Articulate your expectations and measure them every day.
When you are a new sales team you don’t have all your benchmarks identified. That’s not a reason to be wishy-washy though. Clearly communicate your expectations about activity and/or outcomes, and then measure against it every day.
For some roles or ramp levels, you may need to measure activity. Like calls per day, emails sent, social touches, number of accounts worked, etc. In this case, be clear about the activity you expect, and hold everyone accountable to hit that activity level.
Better is when you get to the place you can measure outcomes. Because what you care about isn’t activity, but results. Like appointments set, opportunities created, pipeline generated, deals won, bookings, etc.
Make sure you are measuring either activity or outcomes, reporting on it, sharing results and holding people accountable.
Shadow a lot of calls.
If you are running a newer sales org, you probably have a lot of ramping reps. One of the best things you can do it shadow their calls. This helps you hear their talk tracks, but also allows you to jump in and help guide the call if they get over their head.

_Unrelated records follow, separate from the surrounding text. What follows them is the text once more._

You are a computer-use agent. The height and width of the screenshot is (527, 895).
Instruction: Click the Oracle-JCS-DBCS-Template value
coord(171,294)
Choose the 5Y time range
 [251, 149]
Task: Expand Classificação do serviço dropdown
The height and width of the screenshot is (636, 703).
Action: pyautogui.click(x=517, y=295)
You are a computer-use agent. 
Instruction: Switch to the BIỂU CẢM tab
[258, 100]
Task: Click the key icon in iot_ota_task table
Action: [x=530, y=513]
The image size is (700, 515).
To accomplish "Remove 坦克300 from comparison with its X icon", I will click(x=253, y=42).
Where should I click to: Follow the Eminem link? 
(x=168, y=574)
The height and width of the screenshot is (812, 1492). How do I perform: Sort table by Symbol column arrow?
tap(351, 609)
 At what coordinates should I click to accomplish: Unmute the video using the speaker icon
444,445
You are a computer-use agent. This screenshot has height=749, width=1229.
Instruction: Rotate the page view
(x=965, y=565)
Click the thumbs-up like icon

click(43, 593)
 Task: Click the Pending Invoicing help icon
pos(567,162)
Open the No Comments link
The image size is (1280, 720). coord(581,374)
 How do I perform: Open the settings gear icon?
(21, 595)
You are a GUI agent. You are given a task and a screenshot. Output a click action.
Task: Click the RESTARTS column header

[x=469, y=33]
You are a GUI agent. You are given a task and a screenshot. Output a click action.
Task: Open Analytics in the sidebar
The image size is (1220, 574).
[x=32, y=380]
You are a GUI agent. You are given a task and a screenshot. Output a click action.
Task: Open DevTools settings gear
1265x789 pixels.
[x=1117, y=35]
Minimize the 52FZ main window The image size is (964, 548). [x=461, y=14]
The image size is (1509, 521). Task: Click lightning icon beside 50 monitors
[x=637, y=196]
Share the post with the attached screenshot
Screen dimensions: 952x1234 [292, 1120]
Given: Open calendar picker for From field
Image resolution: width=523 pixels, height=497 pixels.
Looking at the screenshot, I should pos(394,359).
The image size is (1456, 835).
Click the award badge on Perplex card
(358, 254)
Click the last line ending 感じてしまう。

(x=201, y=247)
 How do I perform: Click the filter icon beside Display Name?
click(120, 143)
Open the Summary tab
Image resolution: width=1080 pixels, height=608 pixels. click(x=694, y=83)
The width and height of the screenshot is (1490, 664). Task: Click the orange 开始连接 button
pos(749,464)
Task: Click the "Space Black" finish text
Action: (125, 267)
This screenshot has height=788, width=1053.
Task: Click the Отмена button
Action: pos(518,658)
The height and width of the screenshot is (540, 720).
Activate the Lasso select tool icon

Have reps record their calls.
When you are remote you don’t have the benefit of overhearing calls on the floor, or getting the quick download of a call when a rep pops in your office to debrief. But when you’re just getting your sales team off the ground, you need to be listening to a lot of calls and call recording can help distribute that effort.
Leverage call recording software and listen to calls asynchronously. When you are showering, going for your morning run, eating lunch…whenever and wherever you can squeeze it in.
And with call recording, the team can listen to (and learn from) each other’s calls. The transparency of call recording is powerful—you will be able to diagnose problems with more certainty and create best practices for your playbook more quickly.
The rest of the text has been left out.